** PROBLEM **
Copy the items below exactly as they appear, line for line.

** Begin **

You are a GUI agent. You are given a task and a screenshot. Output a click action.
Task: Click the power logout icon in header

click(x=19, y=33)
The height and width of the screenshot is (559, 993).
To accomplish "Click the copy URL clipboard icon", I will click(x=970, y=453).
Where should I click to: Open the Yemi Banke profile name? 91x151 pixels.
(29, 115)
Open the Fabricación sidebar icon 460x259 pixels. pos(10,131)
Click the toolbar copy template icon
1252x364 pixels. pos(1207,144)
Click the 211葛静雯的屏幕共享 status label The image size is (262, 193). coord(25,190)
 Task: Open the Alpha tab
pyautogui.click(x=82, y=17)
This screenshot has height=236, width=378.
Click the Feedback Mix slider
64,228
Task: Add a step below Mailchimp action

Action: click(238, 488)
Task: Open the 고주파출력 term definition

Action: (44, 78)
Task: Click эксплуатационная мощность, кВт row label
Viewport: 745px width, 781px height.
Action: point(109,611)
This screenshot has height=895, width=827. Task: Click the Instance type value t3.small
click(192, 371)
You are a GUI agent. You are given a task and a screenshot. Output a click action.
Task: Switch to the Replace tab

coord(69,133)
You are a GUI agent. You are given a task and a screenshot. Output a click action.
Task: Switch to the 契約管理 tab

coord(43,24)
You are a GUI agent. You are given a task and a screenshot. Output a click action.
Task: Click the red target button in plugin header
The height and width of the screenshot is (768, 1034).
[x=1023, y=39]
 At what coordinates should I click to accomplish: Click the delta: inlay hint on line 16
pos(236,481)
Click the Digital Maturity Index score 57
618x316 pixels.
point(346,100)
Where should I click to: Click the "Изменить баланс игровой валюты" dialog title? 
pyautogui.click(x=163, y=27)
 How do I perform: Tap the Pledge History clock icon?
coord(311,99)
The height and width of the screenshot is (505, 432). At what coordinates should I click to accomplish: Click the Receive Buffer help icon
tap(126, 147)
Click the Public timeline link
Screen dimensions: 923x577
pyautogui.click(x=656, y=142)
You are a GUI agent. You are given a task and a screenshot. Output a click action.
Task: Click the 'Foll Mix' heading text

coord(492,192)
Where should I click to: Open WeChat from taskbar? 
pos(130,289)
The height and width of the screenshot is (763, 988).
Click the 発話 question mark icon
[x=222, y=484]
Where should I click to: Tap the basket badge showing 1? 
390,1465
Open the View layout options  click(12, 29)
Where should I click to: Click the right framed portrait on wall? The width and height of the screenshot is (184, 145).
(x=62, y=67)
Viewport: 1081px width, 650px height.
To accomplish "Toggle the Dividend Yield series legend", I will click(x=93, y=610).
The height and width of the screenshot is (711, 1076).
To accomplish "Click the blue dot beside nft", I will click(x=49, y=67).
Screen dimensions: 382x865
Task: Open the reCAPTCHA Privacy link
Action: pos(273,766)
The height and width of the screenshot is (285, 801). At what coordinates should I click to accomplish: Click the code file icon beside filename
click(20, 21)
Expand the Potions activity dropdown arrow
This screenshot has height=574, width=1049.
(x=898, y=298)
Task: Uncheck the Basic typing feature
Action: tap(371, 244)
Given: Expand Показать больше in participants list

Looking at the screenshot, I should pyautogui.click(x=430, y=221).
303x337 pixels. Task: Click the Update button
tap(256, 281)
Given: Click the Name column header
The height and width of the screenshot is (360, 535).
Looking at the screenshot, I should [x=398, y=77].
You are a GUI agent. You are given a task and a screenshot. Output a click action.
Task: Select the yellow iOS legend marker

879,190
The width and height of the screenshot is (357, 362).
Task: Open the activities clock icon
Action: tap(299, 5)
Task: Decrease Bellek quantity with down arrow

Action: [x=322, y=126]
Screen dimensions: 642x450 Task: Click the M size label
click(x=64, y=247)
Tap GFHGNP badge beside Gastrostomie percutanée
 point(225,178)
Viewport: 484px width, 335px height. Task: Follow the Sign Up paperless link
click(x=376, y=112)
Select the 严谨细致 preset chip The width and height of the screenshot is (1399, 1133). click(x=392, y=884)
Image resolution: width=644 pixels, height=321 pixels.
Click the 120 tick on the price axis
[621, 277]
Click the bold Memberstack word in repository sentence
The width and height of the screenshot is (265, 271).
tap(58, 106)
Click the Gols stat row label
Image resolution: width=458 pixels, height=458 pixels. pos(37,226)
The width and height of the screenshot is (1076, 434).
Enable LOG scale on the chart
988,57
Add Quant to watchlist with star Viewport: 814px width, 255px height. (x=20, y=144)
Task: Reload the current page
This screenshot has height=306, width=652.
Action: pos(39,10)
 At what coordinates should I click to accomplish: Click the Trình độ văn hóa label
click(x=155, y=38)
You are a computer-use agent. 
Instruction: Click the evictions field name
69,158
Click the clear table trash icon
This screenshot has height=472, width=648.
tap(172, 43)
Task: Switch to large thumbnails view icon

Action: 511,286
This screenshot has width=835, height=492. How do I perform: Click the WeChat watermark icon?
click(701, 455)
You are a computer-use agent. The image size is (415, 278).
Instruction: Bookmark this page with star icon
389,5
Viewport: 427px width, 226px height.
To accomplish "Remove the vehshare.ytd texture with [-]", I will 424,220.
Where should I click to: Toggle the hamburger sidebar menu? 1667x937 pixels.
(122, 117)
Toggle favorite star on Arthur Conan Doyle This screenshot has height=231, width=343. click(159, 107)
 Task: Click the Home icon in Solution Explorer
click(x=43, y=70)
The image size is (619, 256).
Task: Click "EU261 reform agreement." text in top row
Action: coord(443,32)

** End **

** RESULT FOR THIS TASK **
You are a GUI agent. You are given a task and a screenshot. Output a click action.
Task: Click the power logout icon in header

click(x=19, y=33)
The height and width of the screenshot is (559, 993).
To accomplish "Click the copy URL clipboard icon", I will click(x=970, y=453).
Where should I click to: Open the Yemi Banke profile name? 91x151 pixels.
(29, 115)
Open the Fabricación sidebar icon 460x259 pixels. pos(10,131)
Click the toolbar copy template icon
1252x364 pixels. pos(1207,144)
Click the 211葛静雯的屏幕共享 status label The image size is (262, 193). coord(25,190)
 Task: Open the Alpha tab
pyautogui.click(x=82, y=17)
This screenshot has height=236, width=378.
Click the Feedback Mix slider
64,228
Task: Add a step below Mailchimp action

Action: click(238, 488)
Task: Open the 고주파출력 term definition

Action: (44, 78)
Task: Click эксплуатационная мощность, кВт row label
Viewport: 745px width, 781px height.
Action: point(109,611)
This screenshot has height=895, width=827. Task: Click the Instance type value t3.small
click(192, 371)
You are a GUI agent. You are given a task and a screenshot. Output a click action.
Task: Switch to the Replace tab

coord(69,133)
You are a GUI agent. You are given a task and a screenshot. Output a click action.
Task: Switch to the 契約管理 tab

coord(43,24)
You are a GUI agent. You are given a task and a screenshot. Output a click action.
Task: Click the red target button in plugin header
The height and width of the screenshot is (768, 1034).
[x=1023, y=39]
 At what coordinates should I click to accomplish: Click the delta: inlay hint on line 16
pos(236,481)
Click the Digital Maturity Index score 57
618x316 pixels.
point(346,100)
Where should I click to: Click the "Изменить баланс игровой валюты" dialog title? 
pyautogui.click(x=163, y=27)
 How do I perform: Tap the Pledge History clock icon?
coord(311,99)
The height and width of the screenshot is (505, 432). At what coordinates should I click to accomplish: Click the Receive Buffer help icon
tap(126, 147)
Click the Public timeline link
Screen dimensions: 923x577
pyautogui.click(x=656, y=142)
You are a GUI agent. You are given a task and a screenshot. Output a click action.
Task: Click the 'Foll Mix' heading text

coord(492,192)
Where should I click to: Open WeChat from taskbar? 
pos(130,289)
The height and width of the screenshot is (763, 988).
Click the 発話 question mark icon
[x=222, y=484]
Where should I click to: Tap the basket badge showing 1? 
390,1465
Open the View layout options  click(12, 29)
Where should I click to: Click the right framed portrait on wall? The width and height of the screenshot is (184, 145).
(x=62, y=67)
Viewport: 1081px width, 650px height.
To accomplish "Toggle the Dividend Yield series legend", I will click(x=93, y=610).
The height and width of the screenshot is (711, 1076).
To accomplish "Click the blue dot beside nft", I will click(x=49, y=67).
Screen dimensions: 382x865
Task: Open the reCAPTCHA Privacy link
Action: pos(273,766)
The height and width of the screenshot is (285, 801). At what coordinates should I click to accomplish: Click the code file icon beside filename
click(20, 21)
Expand the Potions activity dropdown arrow
This screenshot has height=574, width=1049.
(x=898, y=298)
Task: Uncheck the Basic typing feature
Action: tap(371, 244)
Given: Expand Показать больше in participants list

Looking at the screenshot, I should pyautogui.click(x=430, y=221).
303x337 pixels. Task: Click the Update button
tap(256, 281)
Given: Click the Name column header
The height and width of the screenshot is (360, 535).
Looking at the screenshot, I should [x=398, y=77].
You are a GUI agent. You are given a task and a screenshot. Output a click action.
Task: Select the yellow iOS legend marker

879,190
The width and height of the screenshot is (357, 362).
Task: Open the activities clock icon
Action: tap(299, 5)
Task: Decrease Bellek quantity with down arrow

Action: [x=322, y=126]
Screen dimensions: 642x450 Task: Click the M size label
click(x=64, y=247)
Tap GFHGNP badge beside Gastrostomie percutanée
 point(225,178)
Viewport: 484px width, 335px height. Task: Follow the Sign Up paperless link
click(x=376, y=112)
Select the 严谨细致 preset chip The width and height of the screenshot is (1399, 1133). click(x=392, y=884)
Image resolution: width=644 pixels, height=321 pixels.
Click the 120 tick on the price axis
[621, 277]
Click the bold Memberstack word in repository sentence
The width and height of the screenshot is (265, 271).
tap(58, 106)
Click the Gols stat row label
Image resolution: width=458 pixels, height=458 pixels. pos(37,226)
The width and height of the screenshot is (1076, 434).
Enable LOG scale on the chart
988,57
Add Quant to watchlist with star Viewport: 814px width, 255px height. (x=20, y=144)
Task: Reload the current page
This screenshot has height=306, width=652.
Action: pos(39,10)
 At what coordinates should I click to accomplish: Click the Trình độ văn hóa label
click(x=155, y=38)
You are a computer-use agent. 
Instruction: Click the evictions field name
69,158
Click the clear table trash icon
This screenshot has height=472, width=648.
tap(172, 43)
Task: Switch to large thumbnails view icon

Action: 511,286
This screenshot has width=835, height=492. How do I perform: Click the WeChat watermark icon?
click(701, 455)
You are a computer-use agent. The image size is (415, 278).
Instruction: Bookmark this page with star icon
389,5
Viewport: 427px width, 226px height.
To accomplish "Remove the vehshare.ytd texture with [-]", I will 424,220.
Where should I click to: Toggle the hamburger sidebar menu? 1667x937 pixels.
(122, 117)
Toggle favorite star on Arthur Conan Doyle This screenshot has height=231, width=343. click(159, 107)
 Task: Click the Home icon in Solution Explorer
click(x=43, y=70)
The image size is (619, 256).
Task: Click "EU261 reform agreement." text in top row
Action: coord(443,32)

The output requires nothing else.